Having witnessed first-hand the trucker’s convoy in Ottawa, I’ve seen how misinformation blurs the line between a legitimate expression of concerns by a group of people that feel they are victim of injustices, vs active disinformation to radicalise opinions and sow division.
“When you see signs calling for the execution of politicians, that’s not really a group that wants to engage in political dialogue... They’ve talked about (vaccine) mandates, but actually what I’ve heard is a lot of misinformation and anti-vax messaging coming from the forecourt,” she said.
And that is the problem with disinformation. It brings an element of extremism to a protest that might have been legitimate otherwise. It imposes its own agenda, corrupts the demands and further marginalises those that initially wanted to engage in a real social dialogue.
We saw reports lately of pro-Russian protests with vehicles showing the Z symbol, in Ireland and Germany.
https://www.dw.com/en/german-government-warns-russian-speakers-of-kremlin-disinformation/a-61353389
The war in Ukraine, probably as with all wars, has fallen victim to disinformation. But those narratives, that were most probably for internal consumption only, are now being meshed with existing extremist discourses in “Western” countries.
“When Russian flags fly at anti-COVID rallies in Saxony, or when protesters march in front of the Russian Embassy and then shout slogans like 'Putin liberate us,' there's clearly an intersection of interests.”
https://www.aol.com/news/putin-sympathizers-germany-living-parallel-090053417.html?guccounter=1
Not only are pro-Russian disinformation galvanising public opinion in Russia in favor of the war, but it is also being used to further divide the democratic resiliency in the “West”.
So what does this all have to do with discursus?
As stated at the top of this newsletter, discursus is on a mission to help us break through our news echo chambers. But we don’t want to contribute to the spread of misinformation as well. We feel that to really achieve our mission, we must first and foremost expose disinformation.
How can discursus help identify the disinformation that is spreading through online communities early and see how online radicalisation is manifesting itself (and corrupting) protest movements.

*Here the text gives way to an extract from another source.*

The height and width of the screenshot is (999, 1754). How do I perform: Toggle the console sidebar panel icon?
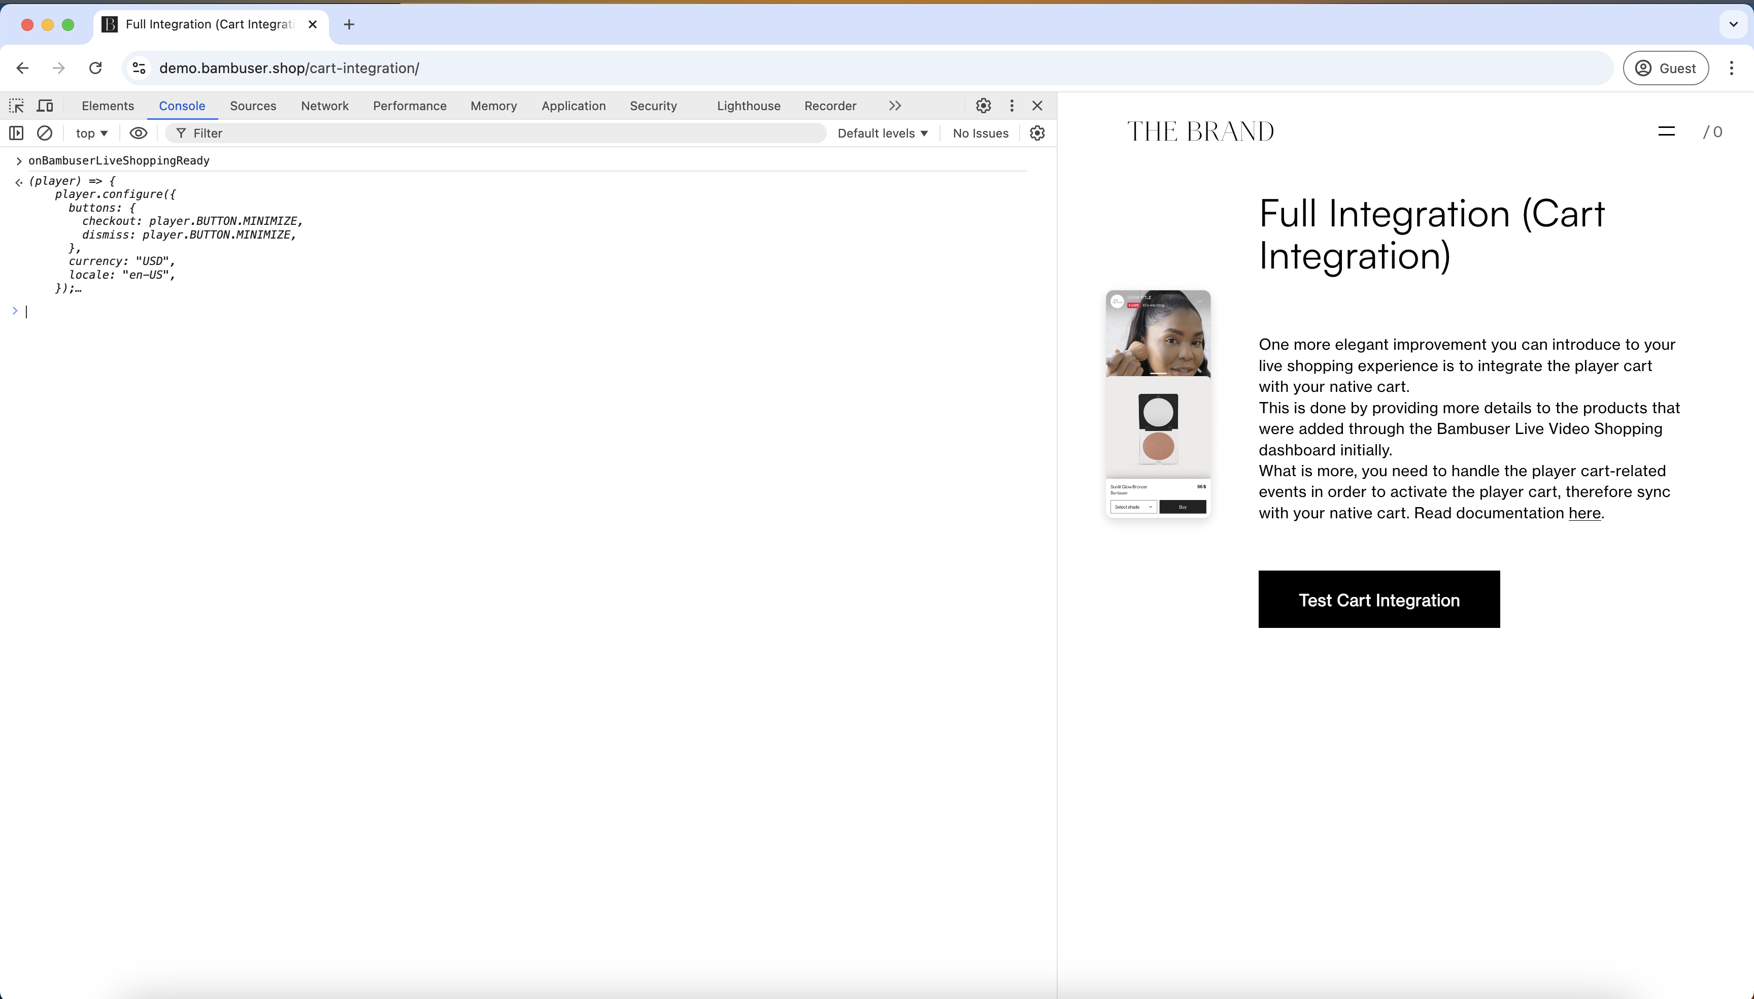click(x=16, y=133)
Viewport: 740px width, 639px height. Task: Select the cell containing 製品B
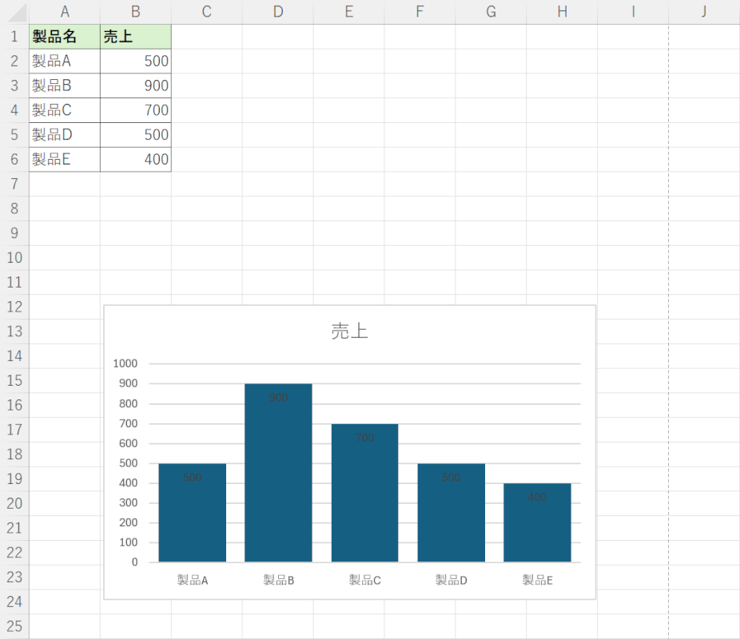pos(64,85)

That is the next phase of our project’s evolution and we’ll explore that topic further next week.
Elsewhere around the world
🇬🇧 Climate action by Extinction Rebellion and other similar activist groups are continuing to disrupt UK’s transport and energy sectors...

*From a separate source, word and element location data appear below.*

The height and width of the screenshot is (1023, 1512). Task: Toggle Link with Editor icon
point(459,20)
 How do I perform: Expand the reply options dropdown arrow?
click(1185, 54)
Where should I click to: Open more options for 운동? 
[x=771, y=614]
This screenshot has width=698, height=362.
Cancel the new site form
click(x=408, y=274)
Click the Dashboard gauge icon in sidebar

https://www.yorkpress.co.uk/news/20064746.york-climate-change-activists-extinction-rebellion-london/
🇦🇺 ...as well as in Australia
🇵🇸🇮🇱 Clashes between Israeli forces and Palestinian protesters during Ramadan turns violent
🇸🇪 Riots in Sweden as far-right group plans rallies which include the burning of the Qur'an
🇱🇰 Protests are still going strong in Sri Lanka, where the population demands the resignation of President Gotabaya Rajapaksa.